Why do simple things get messed up? Look for the weak link.  In the first instance, the weak link was between two parts of the organization that were handling a job together.  Because it was a collective effort, nobody felt responsible because everyone was (theoretically) responsible.  In the second case, the weak link lay in the person transmitting the documents carelessly.

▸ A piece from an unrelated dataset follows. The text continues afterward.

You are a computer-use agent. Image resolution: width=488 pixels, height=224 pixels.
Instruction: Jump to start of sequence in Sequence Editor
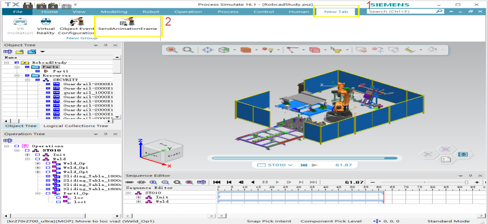coord(217,182)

Fixing the weak link is tough because by the time you confront it, you’re often in a towering rage.  So, the first step is to sleep on it.  If that’s not possible, at least count to 10 before commencing. Then, take a look at the procedure surrounding the weak link.  In the first case, each part of the organization had a checklist for handling their part of the process.  However, someone failed to follow the checklist. And the organization had not created a checklist to cover the handoff.  This handoff checklist could have acted as a secondary check, another chance to catch a error before it developed into a real problem. In the second case, the problem arose in…the handoff between the person sending the documents and the recipient.  They clearly did not have a checklist that the first person could follow to ensure that all relevant materials were sent to the recipient when promised.

Peter Bregman believes that problems arise in the handoff phase because of poor communication:

Most of us think we communicate well. Which, ironically, is why we often leave out important information (we believe others already know it). Or fail to be specific about something (we think others already understand it). Or resist clarifying (we don’t want to insult other people).

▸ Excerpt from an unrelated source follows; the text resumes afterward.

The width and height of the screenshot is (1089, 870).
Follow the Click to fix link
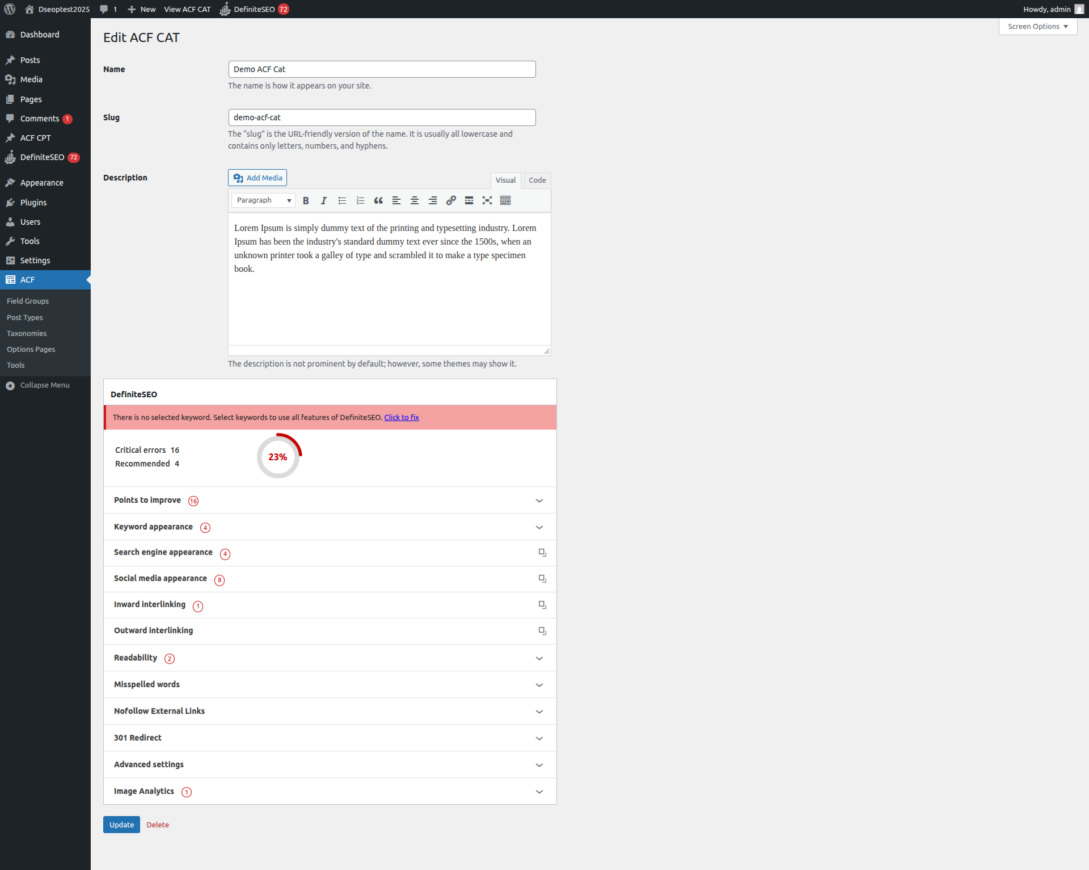pos(401,417)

To address this problem, Bregman recommends that we develop and use a handoff checklist along the following lines:

Handoff Checklist

  • What do you understand the priorities to be?
  • What concerns or ideas do you have that have not already been mentioned?
  • What are your key next steps, and by when do you plan to accomplish them?
  • What do you need from me in order to be successful?
  • Are there any key contingencies we should plan for now?
  • When will we next check-in on progress/issues?
  • Who else needs to know our plans, and how will we communicate them?

Time it takes to go through the checklist? One to five minutes. Time (and trust) saved by going through the checklist? Immeasurable.

If you’re tempted to ignore the need for a handoff checklist or a checklist of any sort, take a few minutes to read this collection of sad (and in some cases, scary) stories of what happens when people fail to create or follow checklists.  If you want to learn more about checklists, read my prior post, The Value of Checklists.

At the end of the day, it’s hard to escape the conclusion that taking the time to develop and follow a checklist that addresses the weak link can save lives, save time and possibly save you from high blood pressure and indigestion.